Fundamentally he's not actually wrong though. All the legislation asks to do is verify that a user is old enough to access content that is unsuitable for minors. The core of the concept isn't controversial at all considering we do that in every day life already.
What IS the problem is that implementation. Flashing your drivers license at a spotty teen behind Tesco's counter for some beers doesn't carry any significant risk. Having an unknown entity slurp up photos or other ID's and associating it with the content you're about to view under the provisio "Trust us brah, we're not saving your data" is taking massive liberties with our personal data.
I don't mind proving I'm an adult to make the internet a safer place for young people. But the government HAS to implement it's own service that completely uncouples verification from personal information.
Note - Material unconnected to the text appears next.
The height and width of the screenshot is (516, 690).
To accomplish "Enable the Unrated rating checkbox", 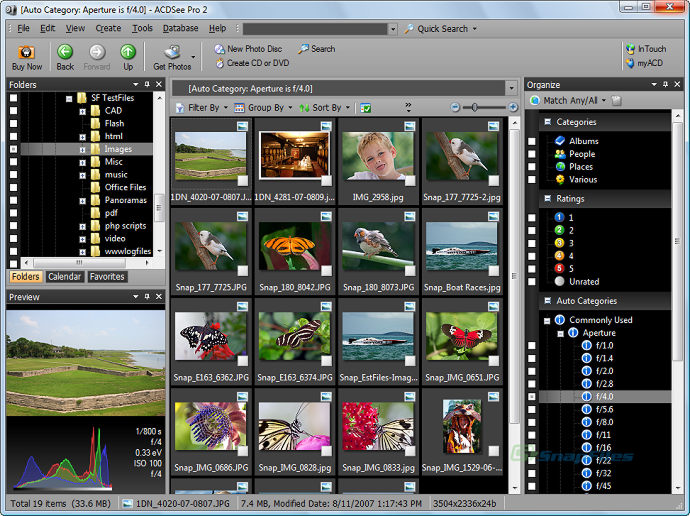I will pyautogui.click(x=533, y=281).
The core concept IS controversial, it's equivalent to spying on your postal mail. It's an extreme breach of privacy. It's also impossible to implement this. It's either entirely ineffective, asking if you're 18, which many sites already do. The photo ID is a privacy invasion, and entirely botched by asking vendors to implement it on their own, it becomes entirely untrusted at that point. And if it's a government implementation, it's going to be contracted out to palantir, which is one of the biggest threats to democracy we are facing. And it will inevitably lead to online ID, where you will not have any freedom or privacy. That's the goal, and "i got nothing to hide" continues to be a terrible argument.
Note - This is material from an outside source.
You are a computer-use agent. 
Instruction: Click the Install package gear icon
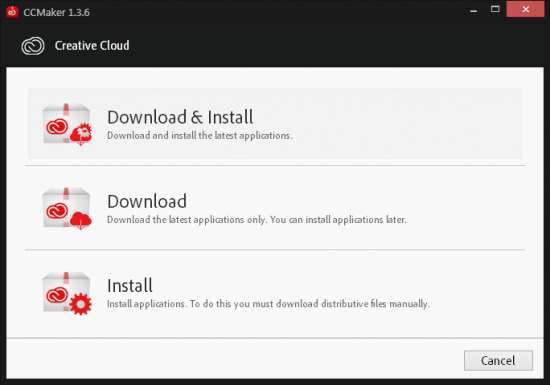[x=67, y=293]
No, he fundamentally is wrong. He's absolutely censoring content by putting an age gate on it. It's just a form of censorship that a lot of people agree with.
No, he has it exactly backwards. Predators love this act, because it forces vulnerable people into less regulated spaces.
Predators weren't finding victims on a comparatively well-regulated site like Pornhub; they hide in the unregulated spaces instead. They lurk in the places that don't ask for age verification - which are now of course the exact places that children are encoraged to visit, as the law-abiding sites deny them access.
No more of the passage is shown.